## Task description
Please tally the lines in the records that include the word "Vintage" and answer with the bare number.

## Records for processing
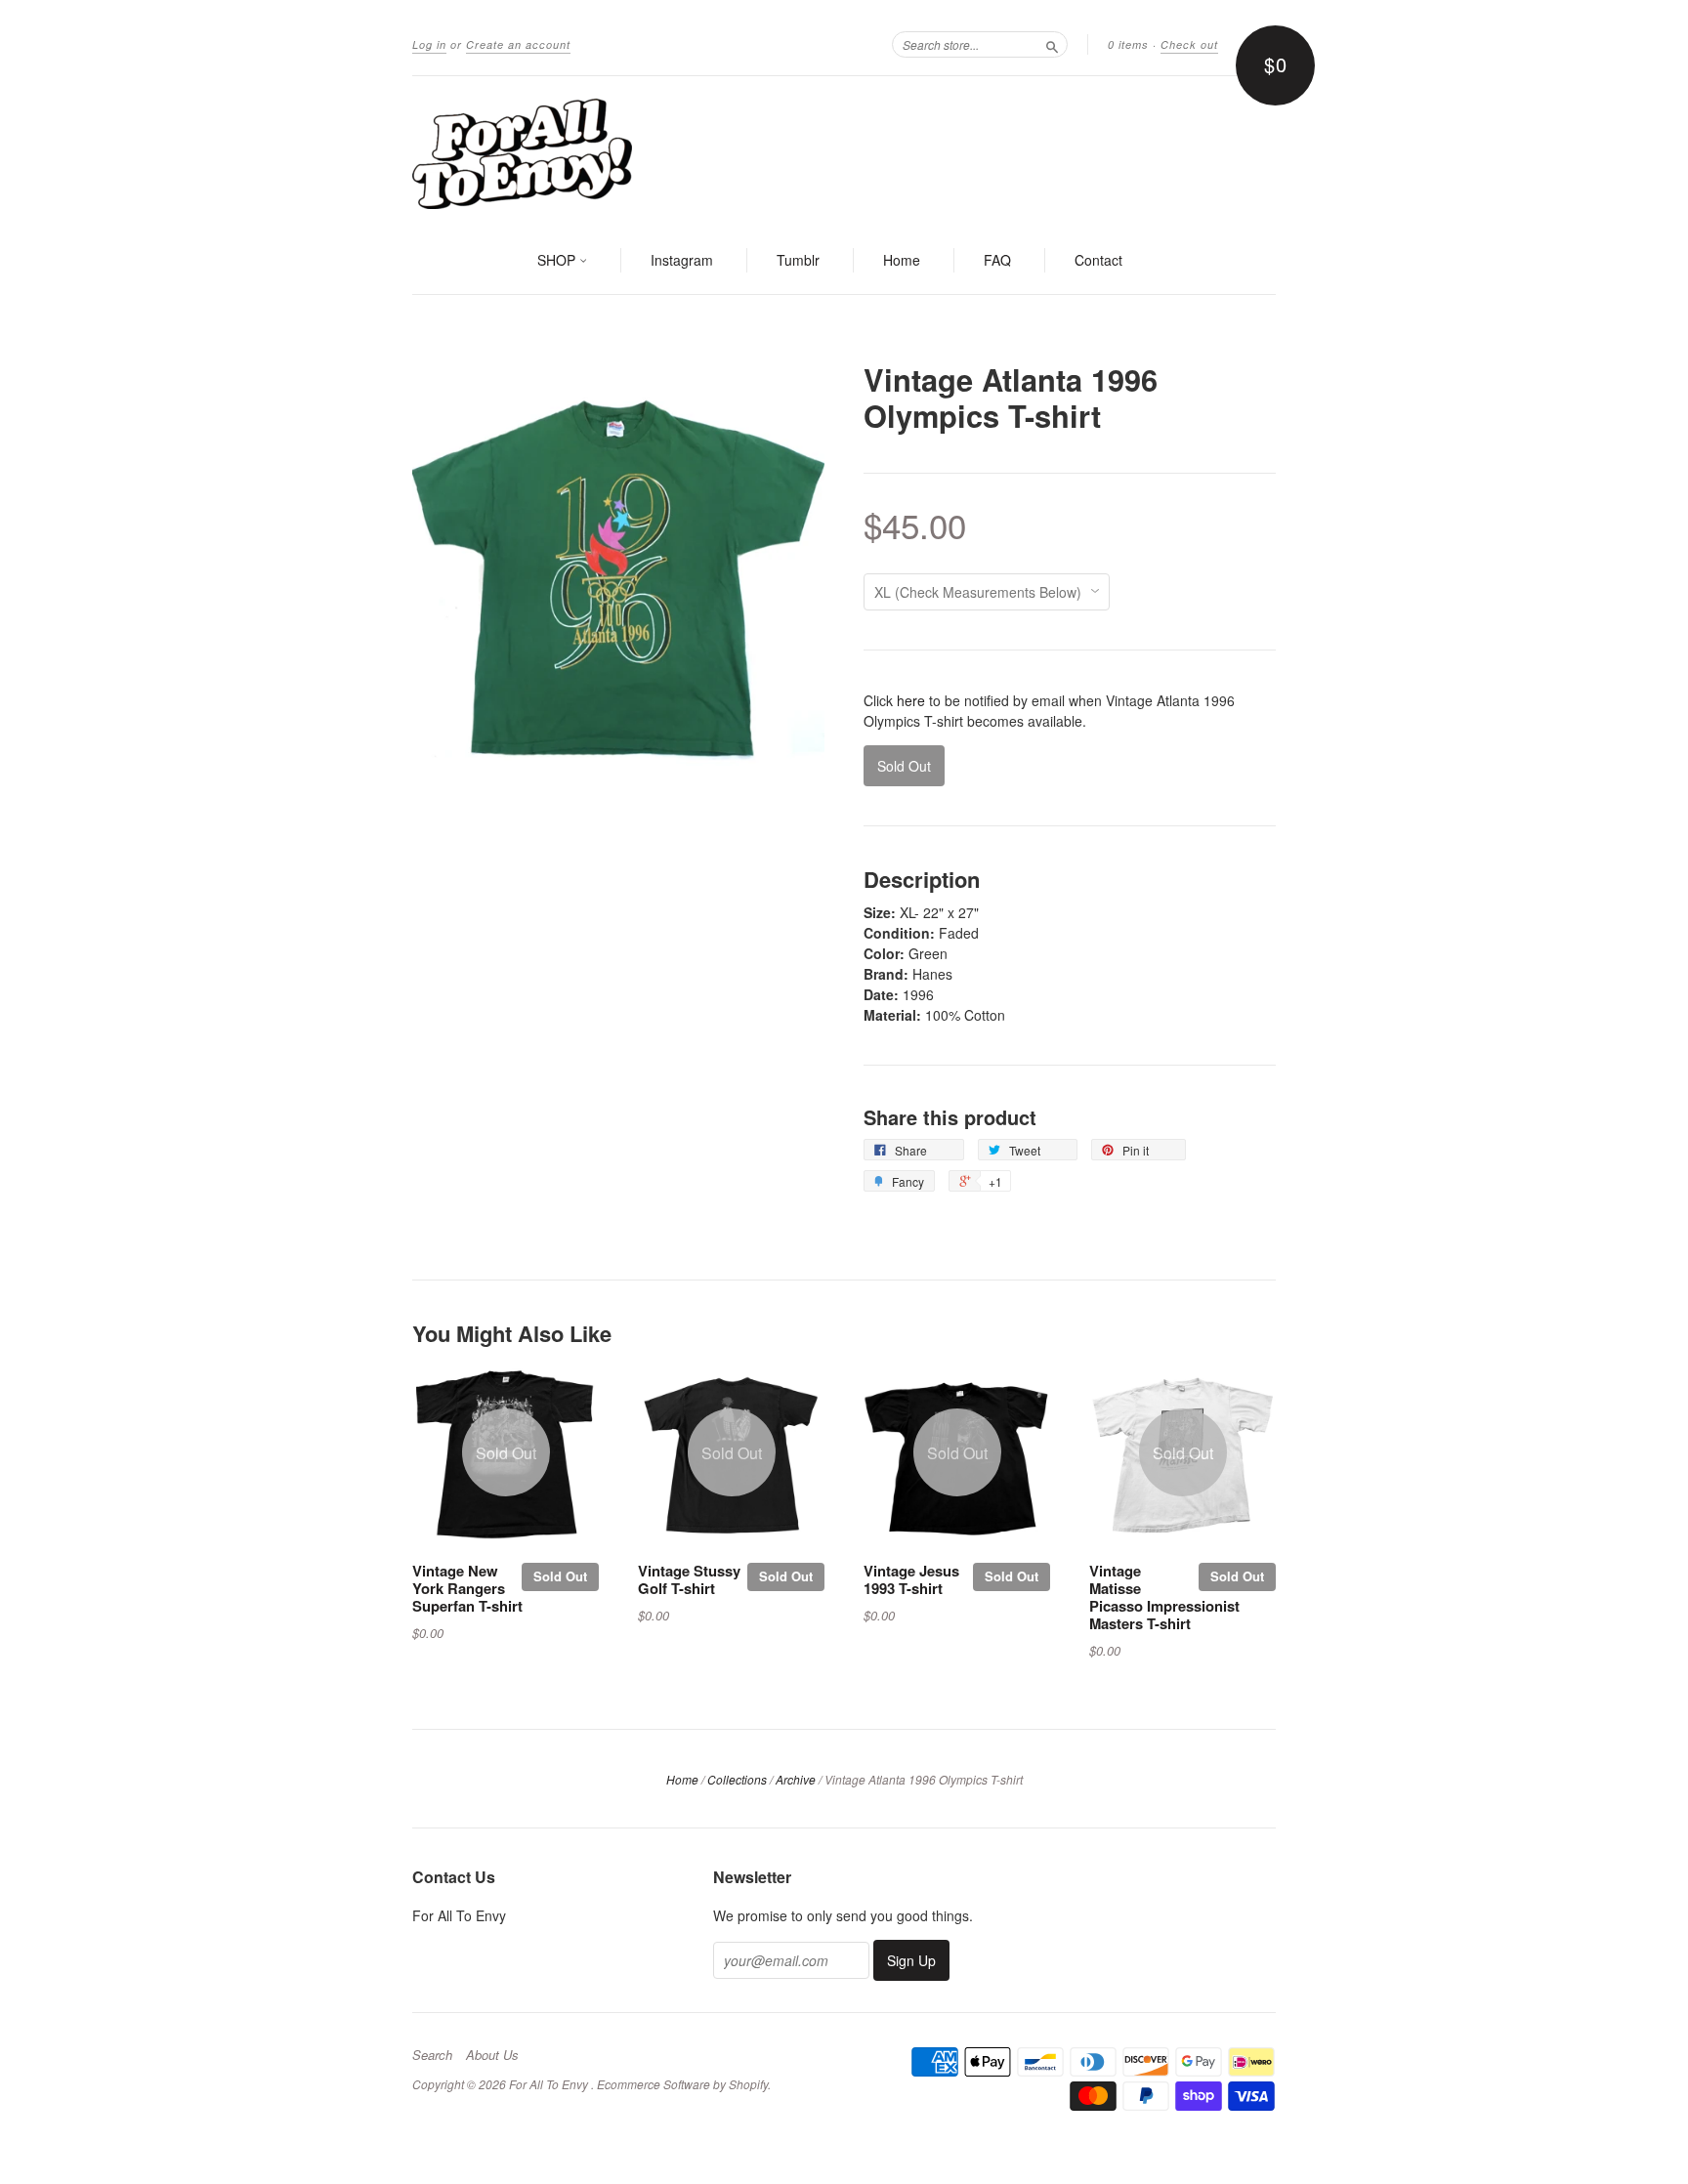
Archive (796, 1779)
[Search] (1052, 44)
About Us (492, 2055)
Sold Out (560, 1576)
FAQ (997, 260)
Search (432, 2055)
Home (901, 260)
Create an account (518, 44)
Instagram (682, 260)
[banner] (844, 152)
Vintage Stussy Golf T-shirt (689, 1579)
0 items (1128, 44)
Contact (1098, 260)
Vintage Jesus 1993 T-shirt (911, 1579)
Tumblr (798, 260)
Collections (737, 1779)
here (911, 700)
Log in (429, 44)
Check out (1189, 44)
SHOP (558, 260)
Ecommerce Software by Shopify (682, 2084)
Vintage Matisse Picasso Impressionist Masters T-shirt (1164, 1596)
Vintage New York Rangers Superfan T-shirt (467, 1588)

## Completed task
4